Data supplied
************

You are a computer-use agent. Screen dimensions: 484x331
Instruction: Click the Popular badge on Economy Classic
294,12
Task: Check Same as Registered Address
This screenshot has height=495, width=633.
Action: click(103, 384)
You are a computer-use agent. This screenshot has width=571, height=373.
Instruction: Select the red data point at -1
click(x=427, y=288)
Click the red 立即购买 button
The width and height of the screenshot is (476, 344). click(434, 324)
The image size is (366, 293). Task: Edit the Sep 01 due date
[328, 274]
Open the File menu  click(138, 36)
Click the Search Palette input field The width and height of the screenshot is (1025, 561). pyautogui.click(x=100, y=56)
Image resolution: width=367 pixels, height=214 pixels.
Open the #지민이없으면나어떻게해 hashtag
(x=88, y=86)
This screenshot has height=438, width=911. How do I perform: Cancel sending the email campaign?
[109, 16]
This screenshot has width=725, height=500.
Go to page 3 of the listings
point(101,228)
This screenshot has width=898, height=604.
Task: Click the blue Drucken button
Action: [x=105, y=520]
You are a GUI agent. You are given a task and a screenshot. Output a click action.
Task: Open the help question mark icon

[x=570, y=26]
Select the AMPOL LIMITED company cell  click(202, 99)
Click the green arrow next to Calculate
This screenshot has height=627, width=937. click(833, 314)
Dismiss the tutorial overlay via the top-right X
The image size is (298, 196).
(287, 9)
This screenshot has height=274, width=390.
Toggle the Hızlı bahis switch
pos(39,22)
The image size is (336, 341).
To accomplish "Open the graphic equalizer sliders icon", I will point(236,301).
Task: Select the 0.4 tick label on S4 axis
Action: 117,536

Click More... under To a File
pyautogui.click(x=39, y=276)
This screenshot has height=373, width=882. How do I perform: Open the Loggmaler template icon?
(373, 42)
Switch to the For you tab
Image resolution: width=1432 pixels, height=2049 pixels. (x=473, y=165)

************

Return, from the data above, each line in which the string "computer" appears.

Expected answer
You are a computer-use agent. Screen dimensions: 484x331
You are a computer-use agent. This screenshot has width=571, height=373.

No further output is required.